This API offers, via diffbot, the possibility to map unstructured web data into java classes or its manipulation as raw JSON.
It offers three approaches to handling data received from the diffbot API :
- Filling java classes with json data using Jackson's pojo marshalling.
- Raw json manipulation through JSONObjec.
- Raw json manipulation through jackson's JsonNode.

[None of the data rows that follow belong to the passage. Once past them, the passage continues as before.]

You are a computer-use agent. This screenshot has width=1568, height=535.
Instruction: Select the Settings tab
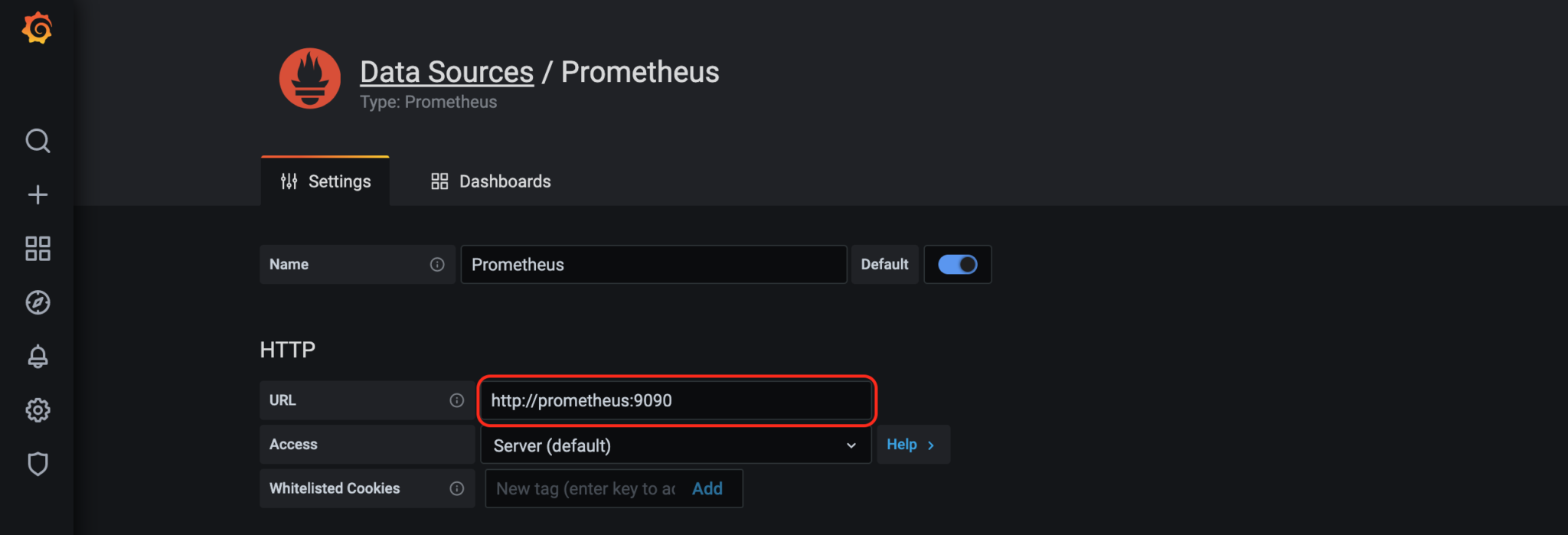(x=325, y=181)
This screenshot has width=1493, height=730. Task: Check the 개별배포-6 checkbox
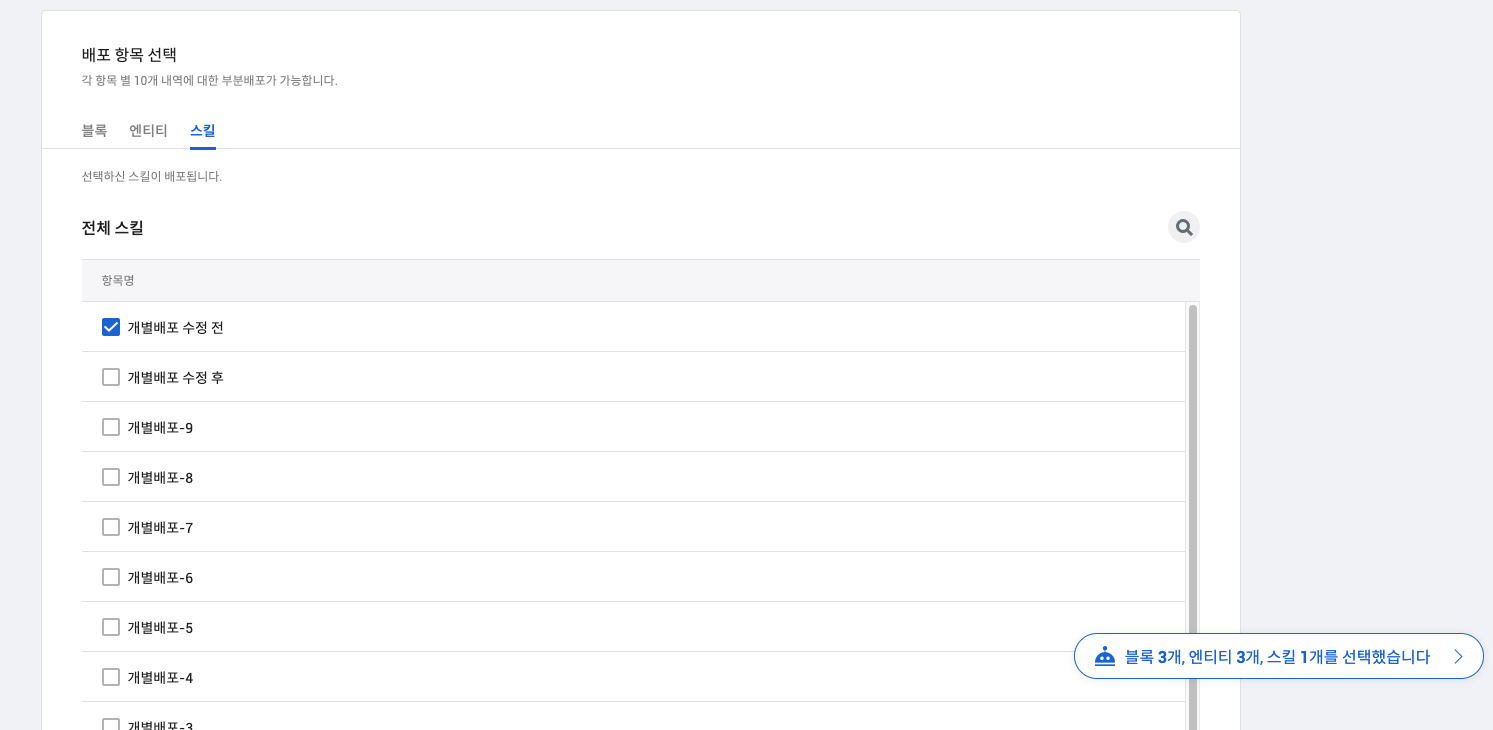pos(111,577)
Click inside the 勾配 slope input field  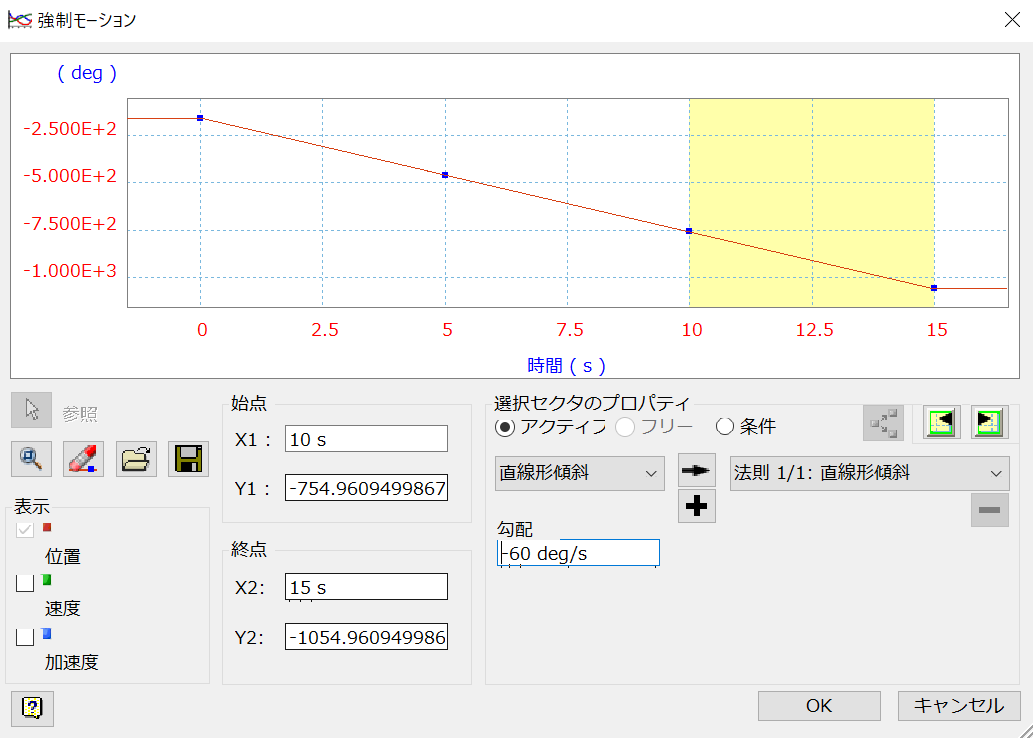pos(577,552)
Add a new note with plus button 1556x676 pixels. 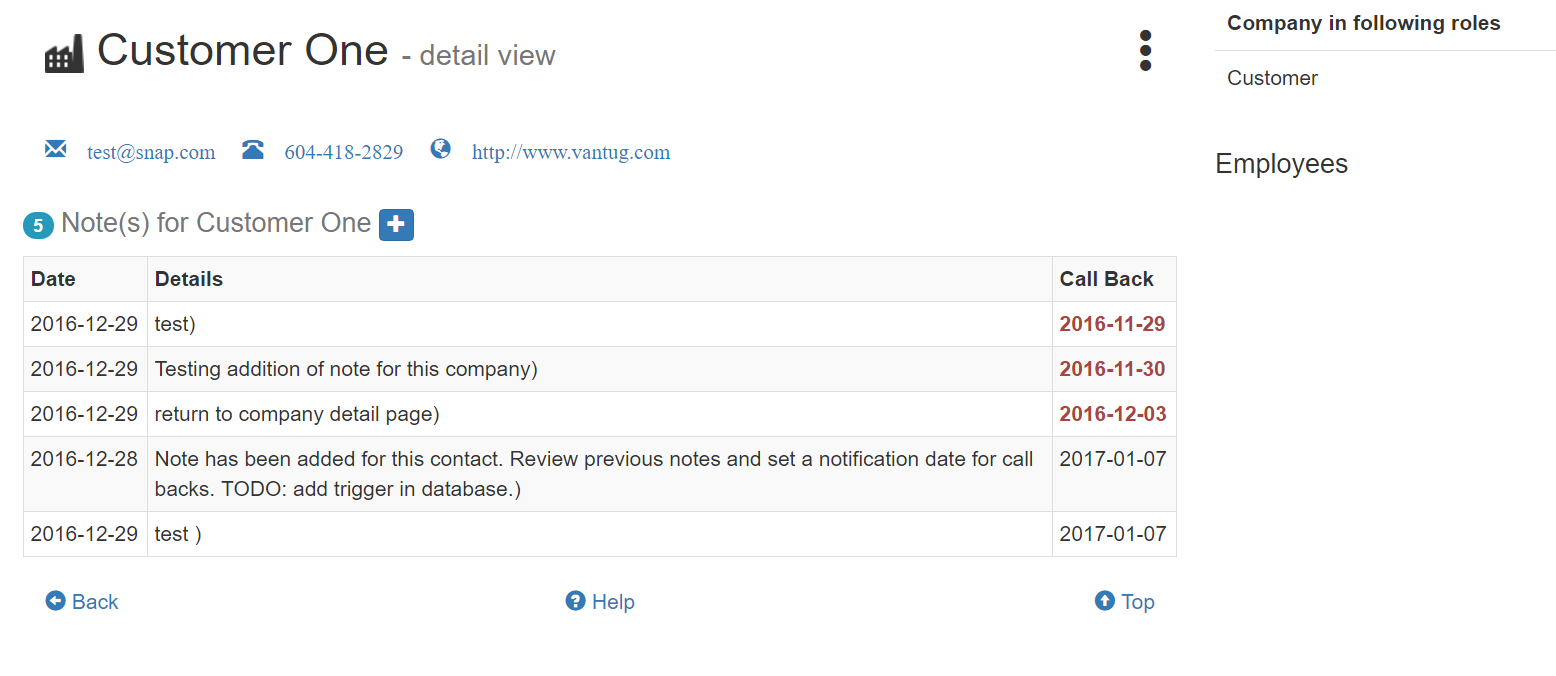[x=396, y=225]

- Maven 3 : for compiling the project and managing dependencies
- The Java Development Kit v 1.7 (JDK 1.7) : the jdk should be properly installed and configured to be used with maven
- Internet connection : internet connection is required for downloading dependencies through maven and executing the demo and the unit tests.
- Compiling the project
In order to make the diffbot-java library available in your local maven repository, run maven's
install
command from within the diffbot-java directory :
$> mvn install
- Adding the dependency Now diffbot-java library dependency is accessible via the following maven dependency :
<dependency>
<groupId>diffbot</groupId>
<artifactId>diffbot-java</artifactId>
<version>1.0-SNAPSHOT</version>
</dependency>
- Example maven pom file ( from the demo project ) :
<?xml version="1.0" encoding="UTF-8"?>
<project xmlns="http://maven.apache.org/POM/4.0.0"

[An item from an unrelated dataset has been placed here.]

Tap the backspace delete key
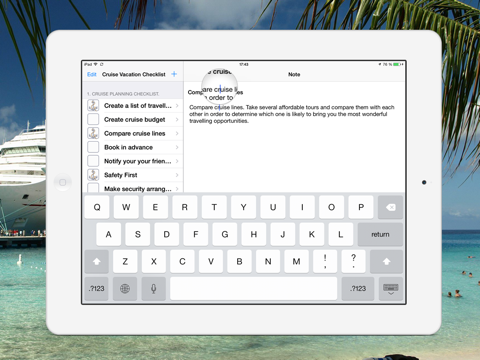The image size is (480, 360). (390, 207)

xmlns:xsi="http://www.w3.org/2001/XMLSchema-instance"
xsi:schemaLocation="http://maven.apache.org/POM/4.0.0 http://maven.apache.org/xsd/maven-4.0.0.xsd">
<modelVersion>4.0.0</modelVersion>
<groupId>diffbot</groupId>
<artifactId>diffbot-java-demo</artifactId>
<version>1.0-SNAPSHOT</version>
<dependencies>
<dependency>
<groupId>diffbot</groupId>
<artifactId>diffbot-java</artifactId>
<version>1.0-SNAPSHOT</version>
</dependency>
</dependencies>
</project>
A developer token must be provided in order to be able access the diffbot api. When using the diffbot-java
client api it can be done through the client's constructor.
...
public static void main(String[] args ){
String testToken="3....9c359";//set your api token here
// Create DiffbotClient instance with the appropriate token
DiffbotClient articlesClient = new DiffbotClient(testToken);
...
}
...
Optionally , it is possible to choose a specific api version to work with :
...
public static void main(String[] args ){
String testToken="3....9c359";//set your api token here
// Create DiffbotClient instance with the appropriate token and version
DiffbotClient articlesClient = new DiffbotClient(testToken,"2");
...
}
...
The second constructor parameter specifies the desired api version.
This api uses :
- Apache's HttpComponents - HttpClient for http operations
- Jackson framework for pojo-json marshalling
- Jackson's JsonNode as an option for raw json manipulation
- json.org's JSONObject as an option for raw json manipulation
This API follows the convention over configuration principle in order to allow access to the diffbot API.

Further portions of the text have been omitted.